## ACTIVITY
Repeat exactly the lines from the start of the records below through the line that contains "Task: Switch to the Layout1 tab", including both.

## MATERIAL PROVIDED
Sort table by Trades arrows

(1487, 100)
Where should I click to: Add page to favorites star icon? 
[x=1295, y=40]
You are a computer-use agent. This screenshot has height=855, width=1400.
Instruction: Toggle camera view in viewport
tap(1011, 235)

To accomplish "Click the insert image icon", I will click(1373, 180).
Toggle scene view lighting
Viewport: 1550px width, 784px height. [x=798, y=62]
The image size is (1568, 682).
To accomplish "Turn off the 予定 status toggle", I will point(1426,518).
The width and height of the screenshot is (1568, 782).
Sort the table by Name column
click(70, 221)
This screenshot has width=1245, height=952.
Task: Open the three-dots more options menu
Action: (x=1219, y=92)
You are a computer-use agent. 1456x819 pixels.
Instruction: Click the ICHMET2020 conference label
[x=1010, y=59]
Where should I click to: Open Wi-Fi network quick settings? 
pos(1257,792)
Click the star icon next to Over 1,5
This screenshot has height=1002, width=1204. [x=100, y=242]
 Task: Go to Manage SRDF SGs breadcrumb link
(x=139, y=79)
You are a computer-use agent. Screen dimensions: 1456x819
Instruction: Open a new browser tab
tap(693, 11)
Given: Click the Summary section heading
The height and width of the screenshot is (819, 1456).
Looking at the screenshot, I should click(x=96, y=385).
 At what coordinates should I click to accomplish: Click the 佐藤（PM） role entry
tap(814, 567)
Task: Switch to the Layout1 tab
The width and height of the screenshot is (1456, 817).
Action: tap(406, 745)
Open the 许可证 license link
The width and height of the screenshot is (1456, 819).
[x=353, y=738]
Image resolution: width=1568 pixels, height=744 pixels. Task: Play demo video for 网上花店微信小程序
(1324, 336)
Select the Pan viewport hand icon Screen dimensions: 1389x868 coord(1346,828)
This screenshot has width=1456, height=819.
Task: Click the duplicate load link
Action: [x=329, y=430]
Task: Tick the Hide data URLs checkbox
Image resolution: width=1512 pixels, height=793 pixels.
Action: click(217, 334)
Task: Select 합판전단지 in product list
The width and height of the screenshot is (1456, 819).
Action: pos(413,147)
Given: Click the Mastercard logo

## RESPONSE TO THIS EXERCISE
Sort table by Trades arrows

(1487, 100)
Where should I click to: Add page to favorites star icon? 
[x=1295, y=40]
You are a computer-use agent. This screenshot has height=855, width=1400.
Instruction: Toggle camera view in viewport
tap(1011, 235)

To accomplish "Click the insert image icon", I will click(1373, 180).
Toggle scene view lighting
Viewport: 1550px width, 784px height. [x=798, y=62]
The image size is (1568, 682).
To accomplish "Turn off the 予定 status toggle", I will point(1426,518).
The width and height of the screenshot is (1568, 782).
Sort the table by Name column
click(70, 221)
This screenshot has width=1245, height=952.
Task: Open the three-dots more options menu
Action: (x=1219, y=92)
You are a computer-use agent. 1456x819 pixels.
Instruction: Click the ICHMET2020 conference label
[x=1010, y=59]
Where should I click to: Open Wi-Fi network quick settings? 
pos(1257,792)
Click the star icon next to Over 1,5
This screenshot has height=1002, width=1204. [x=100, y=242]
 Task: Go to Manage SRDF SGs breadcrumb link
(x=139, y=79)
You are a computer-use agent. Screen dimensions: 1456x819
Instruction: Open a new browser tab
tap(693, 11)
Given: Click the Summary section heading
The height and width of the screenshot is (819, 1456).
Looking at the screenshot, I should click(x=96, y=385).
 At what coordinates should I click to accomplish: Click the 佐藤（PM） role entry
tap(814, 567)
Task: Switch to the Layout1 tab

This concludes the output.